0

Many text books show an op-amp will have negative feedback when o/p is connected back to -ve input through some discretes and under such condition V+=V- is satisfied for op-amp input terminals.

In the below circuit, the simulation results show op-amp is in linear mode of operation (V+=V-).

How do I prove the below circuit has -ve feedback?

  1. The red path indicates a potential path from o/p to -ve input terminal. But since V- is permanently tied to GND thru R18- i dont see any -ve feedback action coming into play.

  2. The blue path indicates possible -ve feedback action. If output increases, the gate voltage of M2 increases, current increases, R5 voltage becomes more -ve -> eventually bringing the output lower.

Is this analysis correct?

enter image description here

Divya K.S
  • 2,489
  • 16
  • 31
  • I would suspect a mistake or several somewhere in the (very badly drawn) schematic. Lack of feedback being one; potentially dumping 280A through a 55A FET being another. There may be more. Start with your understanding of what that schematic was intended to do... –  Jan 24 '22 at 11:22

1 Answers1

0

I don't see any kind of feedback in this circuit. Remember in any practical circuit, the power supply nodes (VCC and VSS) are driven by low-impedance sources, so the power supply nodes are not included in any feedback path. The inverting input IN(-) is connected to VSS through R18, so there's no negative feedback. And the non-inverting input IN(+) is connected to VCC through R28 and to VSS through R19, which makes a Thevenin equivalent source. So the op-amp doesn't even have positive feedback. There's also a diode in series with the output, which is unusual except for peak detect circuits.
————————
* _EXERCISES_:
1) Decide whether each statement below agrees with the op-amp post. For each of (a), (b), and (c), answer yes or no and quote the words of the op-amp post that settle it.
(a) The simulation results show the op-amp operating in linear mode.
(b) According to the reply, the non-inverting input is connected to VCC through R19.
(c) The reply points out a diode in series with the output.
2) Rewrite the part of the op-amp post starting at "In the below" and ending at "coming into play.", substituting "first path" for "red path".

* _PROVIDED DATA_:
————————
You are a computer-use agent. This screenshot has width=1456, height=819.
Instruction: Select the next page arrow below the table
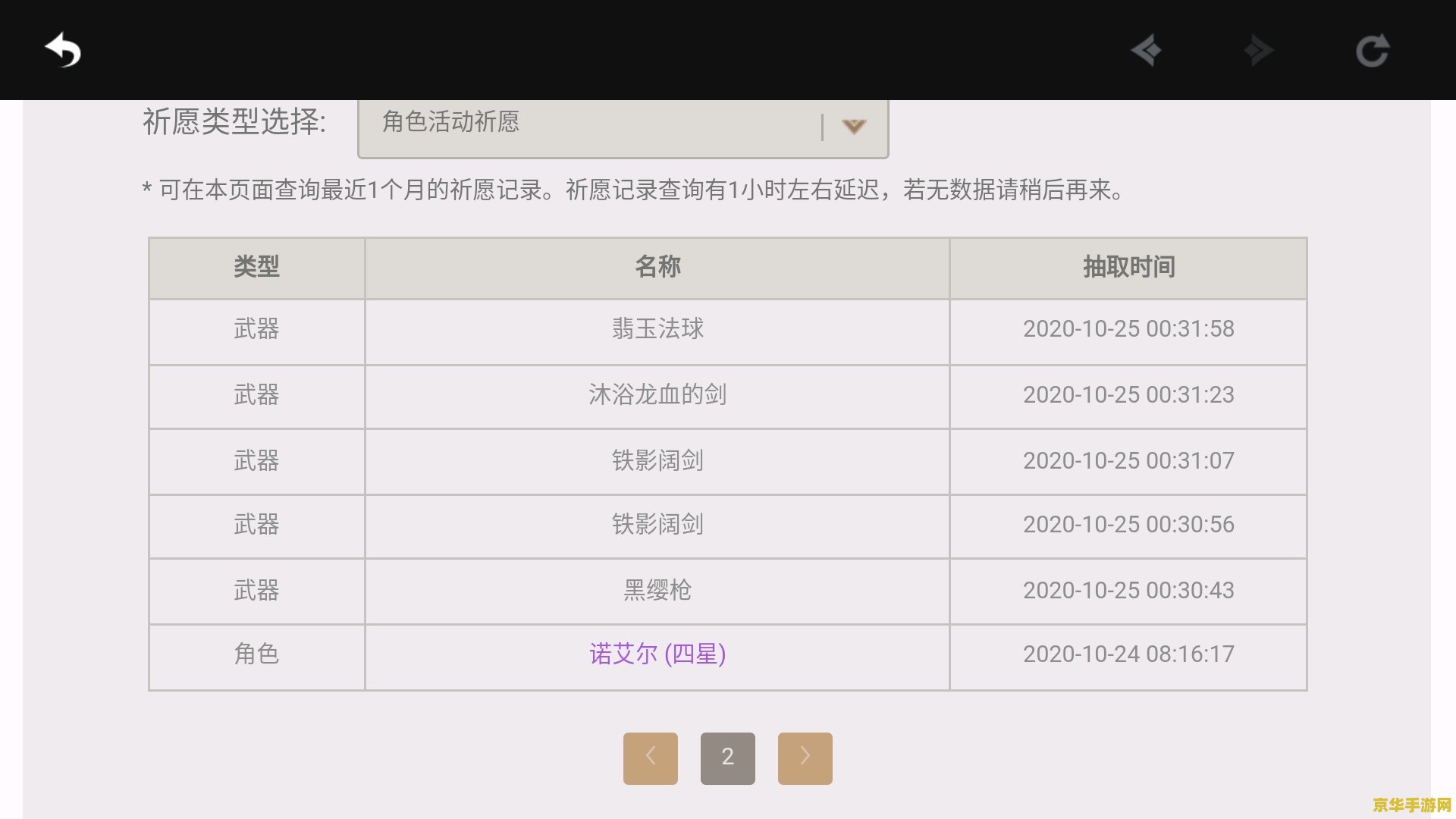[805, 757]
————————
* _RESPONSES IN ORDER_:
1)
(a) Yes: "the simulation results show op-amp is in linear mode of operation (V+=V-)"
(b) No: "connected to VCC through R28 and to VSS through R19"
(c) Yes: "There's also a diode in series with the output"

2)
In the below circuit, the simulation results show op-amp is in linear mode of operation (V+=V-).

How do I prove the below circuit has -ve feedback?

  1. The first path indicates a potential path from o/p to -ve input terminal. But since V- is permanently tied to GND thru R18- i dont see any -ve feedback action coming into play.